Face au mystère de l’Etre, Jung suspend donc publiquement son jugement. Qu’en est-il à titre plus personnel ? On serait tenté de dire la même chose. Il est probable que Jung n’ait pas tranché sur cette question, évoluant au gré de ses intuitions et réflexions. Par son attitude publique, Jung situe la psychanalyse dans le champ des sciences et réhabilite une étude approfondie de ce que Plotin avait déjà identifié comme l’âme végétative, soit l’aptitude de l’esprit humain à l’introspection, à l’exploration des profondeurs de l’inconscient. Sa démarche vient en complément de la foi chrétienne, dans un Occident ayant rompu avec l’approche intégrale des humanistes, au moins dans son courant philosophique dominant.

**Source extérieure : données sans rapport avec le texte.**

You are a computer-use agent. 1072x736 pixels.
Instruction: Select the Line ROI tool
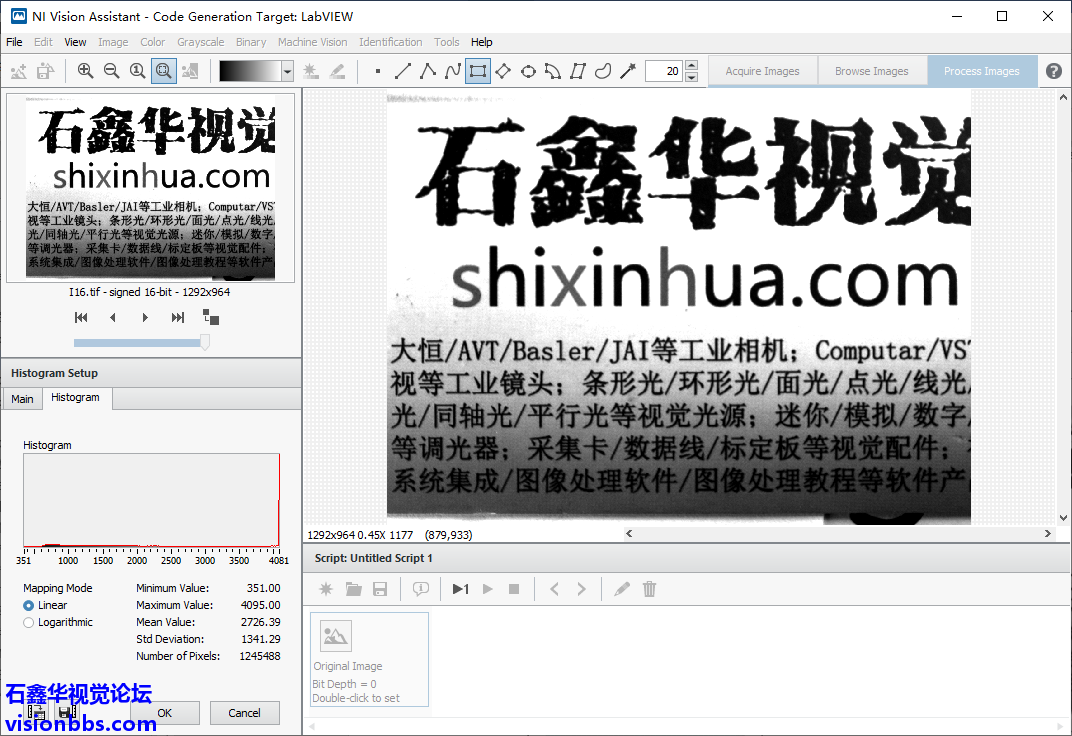pyautogui.click(x=403, y=71)
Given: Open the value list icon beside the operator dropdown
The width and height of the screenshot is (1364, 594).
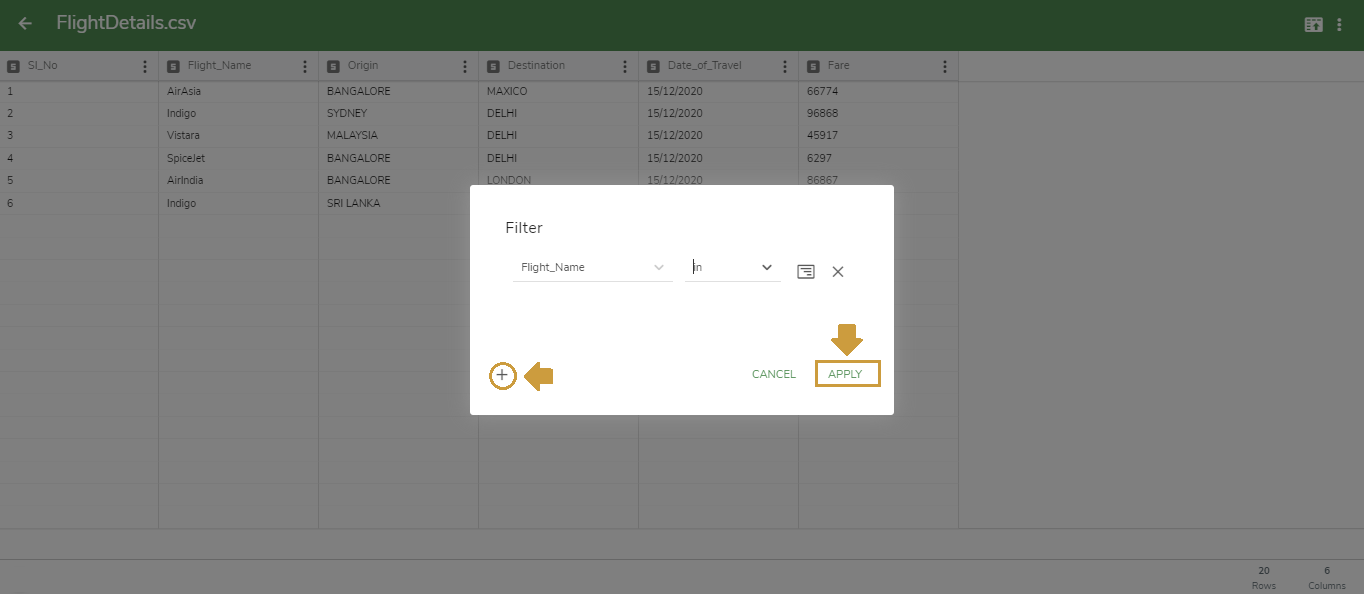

Si donc Jung a posé les jalons d’une connaissance intégrale sans toutefois présenter ses travaux comme tels, c’est certainement en raison des concessions qu’il a du faire, comme tout homme de son époque, aux paradigmes ambiants. Nombreux sont les penseurs – théologiens, humanistes ou philosophes – s’étant comportés de la sorte afin de concilier la réception de leur œuvre avec ses aspects potentiellement révolutionnaires. A ce titre, on pourra citer Eckhart bien sûr, que son monisme situait aux frontières de l’hérésie du point de vue de l’Eglise catholique. On pense encore au philosophe Pascal, parfois soupçonné de dérives hérétiques en son temps.

Jung a eu la sagesse de concilier les contraintes contextuelles de son époque et de son milieu avec sa propre démarche, appliquant à lui-même le travail d’individuation et de réalisation de soi au milieu des autres, tel qu’il le professait pour les autres. A sa façon, il a mené le parcours initiatique des mystiques et redécouvert ou confirmé une réalité humaine dont l’universalité est attestée par de nombreuses traditions, en tous lieux du globe et à toutes les époques. Il a contribué à ré-ouvrir la voie de l’interdisciplinarité, conformément aux humanitas  pratiquées dans l’Europe antique et de la Renaissance. A ce titre, l’œuvre de Jung est un véritable jalon dans la réconciliation de l’Occident avec le génie qui l’a fondé.